The area in which Montereale Valcellina stands has been inhabited for at least three thousand years: the oldest evidence of human settlements dates back to the 14th century B.C., the so-called Bronze Age. Some swords that have re-emerged from the gravel of the Cellina date back to this period, perhaps of a votive nature, linked to the cult of the torrent or of a deity linked to water.
Several excavation campaigns, starting from the 1980s, have brought to light finds that are now collected in the Archaeological Museum, in the seventeenth-century setting of Palazzo Toffoli. The inhabitants of Montereale, thanks above all to the interest of Aldo Colonnello, teacher and librarian, the Menocchio Cultural Circle and the Chei del Talpa group, have followed with participation and amazement the discovery and study of elements of the past by the Superintendence for Archaeological Heritage of Friuli Venezia Giulia. The Archaeological Museum was opened in 2011.

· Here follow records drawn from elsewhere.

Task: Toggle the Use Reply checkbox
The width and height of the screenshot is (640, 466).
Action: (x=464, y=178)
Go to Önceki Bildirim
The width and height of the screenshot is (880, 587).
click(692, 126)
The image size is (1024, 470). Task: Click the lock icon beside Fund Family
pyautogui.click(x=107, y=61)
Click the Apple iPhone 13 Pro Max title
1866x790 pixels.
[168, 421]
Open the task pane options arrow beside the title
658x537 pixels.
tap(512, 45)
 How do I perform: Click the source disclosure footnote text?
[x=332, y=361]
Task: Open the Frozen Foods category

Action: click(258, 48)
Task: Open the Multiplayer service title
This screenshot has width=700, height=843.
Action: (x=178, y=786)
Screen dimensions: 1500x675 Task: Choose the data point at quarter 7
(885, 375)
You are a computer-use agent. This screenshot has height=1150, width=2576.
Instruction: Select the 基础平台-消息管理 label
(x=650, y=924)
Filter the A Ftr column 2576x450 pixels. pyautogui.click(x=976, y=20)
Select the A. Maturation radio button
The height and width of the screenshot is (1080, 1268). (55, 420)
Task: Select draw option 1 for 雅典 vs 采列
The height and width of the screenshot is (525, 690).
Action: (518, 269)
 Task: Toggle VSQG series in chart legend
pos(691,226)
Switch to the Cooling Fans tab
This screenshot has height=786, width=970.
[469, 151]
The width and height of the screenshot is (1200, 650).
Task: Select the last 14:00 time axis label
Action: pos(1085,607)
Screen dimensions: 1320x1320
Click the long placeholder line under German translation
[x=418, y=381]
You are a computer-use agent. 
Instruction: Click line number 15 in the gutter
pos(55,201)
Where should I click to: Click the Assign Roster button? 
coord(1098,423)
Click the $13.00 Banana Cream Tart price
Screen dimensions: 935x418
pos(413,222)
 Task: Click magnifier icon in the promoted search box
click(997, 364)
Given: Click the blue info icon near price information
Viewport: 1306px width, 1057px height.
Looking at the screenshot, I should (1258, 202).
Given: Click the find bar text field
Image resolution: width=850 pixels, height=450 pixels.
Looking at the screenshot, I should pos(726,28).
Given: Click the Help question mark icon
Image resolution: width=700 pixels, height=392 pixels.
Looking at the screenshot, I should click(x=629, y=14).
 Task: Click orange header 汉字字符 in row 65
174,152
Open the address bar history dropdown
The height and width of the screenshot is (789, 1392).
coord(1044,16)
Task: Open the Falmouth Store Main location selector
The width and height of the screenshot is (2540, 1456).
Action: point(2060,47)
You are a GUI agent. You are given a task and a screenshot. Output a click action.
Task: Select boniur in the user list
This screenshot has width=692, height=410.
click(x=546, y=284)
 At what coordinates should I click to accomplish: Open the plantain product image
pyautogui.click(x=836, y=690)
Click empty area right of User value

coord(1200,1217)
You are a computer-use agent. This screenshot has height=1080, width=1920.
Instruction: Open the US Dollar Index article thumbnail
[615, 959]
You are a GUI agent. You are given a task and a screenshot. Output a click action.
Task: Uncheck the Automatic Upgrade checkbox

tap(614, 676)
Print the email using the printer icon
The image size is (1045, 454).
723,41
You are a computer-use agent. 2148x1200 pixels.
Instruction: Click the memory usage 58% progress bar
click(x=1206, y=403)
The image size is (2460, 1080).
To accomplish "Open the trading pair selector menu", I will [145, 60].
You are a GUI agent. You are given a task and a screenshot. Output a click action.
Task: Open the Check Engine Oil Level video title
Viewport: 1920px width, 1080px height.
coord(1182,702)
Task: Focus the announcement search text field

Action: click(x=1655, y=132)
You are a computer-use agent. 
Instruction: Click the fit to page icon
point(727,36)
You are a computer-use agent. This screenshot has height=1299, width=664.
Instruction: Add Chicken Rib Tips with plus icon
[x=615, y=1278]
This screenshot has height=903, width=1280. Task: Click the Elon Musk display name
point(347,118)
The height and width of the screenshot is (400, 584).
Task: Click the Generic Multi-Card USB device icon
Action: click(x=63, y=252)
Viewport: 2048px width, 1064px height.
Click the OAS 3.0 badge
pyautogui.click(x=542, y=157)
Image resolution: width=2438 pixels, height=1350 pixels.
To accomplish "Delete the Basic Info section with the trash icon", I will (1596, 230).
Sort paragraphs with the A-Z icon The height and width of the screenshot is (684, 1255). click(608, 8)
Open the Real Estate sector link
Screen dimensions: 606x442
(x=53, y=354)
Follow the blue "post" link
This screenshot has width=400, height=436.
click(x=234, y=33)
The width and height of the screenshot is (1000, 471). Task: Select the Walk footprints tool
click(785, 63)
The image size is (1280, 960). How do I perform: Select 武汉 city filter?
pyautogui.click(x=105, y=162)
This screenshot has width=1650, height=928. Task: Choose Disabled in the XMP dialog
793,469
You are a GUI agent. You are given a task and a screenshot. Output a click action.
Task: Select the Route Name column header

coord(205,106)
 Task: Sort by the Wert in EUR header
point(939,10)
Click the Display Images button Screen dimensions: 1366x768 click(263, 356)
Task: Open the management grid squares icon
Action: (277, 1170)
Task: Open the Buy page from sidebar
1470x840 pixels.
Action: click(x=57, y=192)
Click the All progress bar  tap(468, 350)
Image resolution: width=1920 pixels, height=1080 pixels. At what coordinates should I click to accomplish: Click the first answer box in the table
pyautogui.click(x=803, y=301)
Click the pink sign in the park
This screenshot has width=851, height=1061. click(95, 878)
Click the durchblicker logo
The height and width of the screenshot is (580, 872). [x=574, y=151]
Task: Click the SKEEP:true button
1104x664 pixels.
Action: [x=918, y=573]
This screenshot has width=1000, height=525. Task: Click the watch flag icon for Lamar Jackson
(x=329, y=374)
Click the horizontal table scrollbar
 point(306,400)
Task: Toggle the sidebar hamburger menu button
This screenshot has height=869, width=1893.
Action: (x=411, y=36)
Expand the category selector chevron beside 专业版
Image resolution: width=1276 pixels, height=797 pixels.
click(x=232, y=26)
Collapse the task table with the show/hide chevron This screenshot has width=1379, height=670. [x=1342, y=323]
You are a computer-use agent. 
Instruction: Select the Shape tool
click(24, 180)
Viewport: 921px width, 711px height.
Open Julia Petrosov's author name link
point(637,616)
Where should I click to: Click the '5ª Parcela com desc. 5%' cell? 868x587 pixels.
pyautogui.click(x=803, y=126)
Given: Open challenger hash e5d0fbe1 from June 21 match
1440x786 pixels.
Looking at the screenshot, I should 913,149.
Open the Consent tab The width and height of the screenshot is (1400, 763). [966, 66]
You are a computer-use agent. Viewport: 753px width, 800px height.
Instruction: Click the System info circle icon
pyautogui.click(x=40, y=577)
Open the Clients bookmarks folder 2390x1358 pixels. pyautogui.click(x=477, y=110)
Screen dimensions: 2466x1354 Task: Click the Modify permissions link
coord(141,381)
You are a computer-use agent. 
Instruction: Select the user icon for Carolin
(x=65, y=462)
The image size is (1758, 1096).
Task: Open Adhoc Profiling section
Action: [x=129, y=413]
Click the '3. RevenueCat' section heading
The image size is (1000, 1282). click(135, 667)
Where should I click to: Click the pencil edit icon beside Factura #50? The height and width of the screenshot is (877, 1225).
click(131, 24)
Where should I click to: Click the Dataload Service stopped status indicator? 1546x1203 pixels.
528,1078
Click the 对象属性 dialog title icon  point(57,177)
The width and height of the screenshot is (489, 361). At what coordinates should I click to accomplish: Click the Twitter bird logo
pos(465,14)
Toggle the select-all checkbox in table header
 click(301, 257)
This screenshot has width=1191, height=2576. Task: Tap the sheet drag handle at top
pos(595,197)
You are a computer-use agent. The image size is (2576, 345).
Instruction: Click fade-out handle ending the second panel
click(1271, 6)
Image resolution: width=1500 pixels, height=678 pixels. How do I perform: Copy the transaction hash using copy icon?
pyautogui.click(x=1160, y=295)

The remains of the oldest village (14th – 12th century B.C.) have been found on the slopes and on the Colle di Grizzo, Monte Spia and Colle del Castello. From these heights, the entrance to the Valcellina, the ford and the plain can be seen.
In the following centuries, thanks to its strategic position along the piedmont route of passage and trade, the centre experienced periods of great prosperity. The climax was the 5th century B.C., when Etruscan influences from the Po Valley arrived. The ‘House of the dolii’ represents the complexity of several buildings of the period, developed on two levels, one of which is underground. The dolii are the earthenware pots found in this house and containing clues that allow us to reconstruct aspects of everyday life at the time.
Even in the first centuries of Romanisation, the 2nd and 1st centuries BC, the settlement on the slopes along the right bank of the Cellina retained its importance as a place of transit. It is perhaps here that Pliny the Elder in his Naturalis Historia places the mythical Caelina, a flourishing town that had already disappeared at the time the Latin author wrote. The location is not certain, but the assonance with the Cellina river makes one think of today’s Montereale.
With the foundation of Iulia Concordia, towards the middle of the 1st century B.C., the axis of traffic shifted and left the territory of Montereale in a decentralised position. In the Middle Ages, the Lombards arrived, traces of whom remain in the tombs with bone combs and small knives. Between the 11th and 12th centuries, the piedmont road regained importance. Castles and spaces enclosed by walls were built to demarcate the properties of the feudal lords. The Castle on the Hill was built during this period and has also been the subject of archaeological excavations.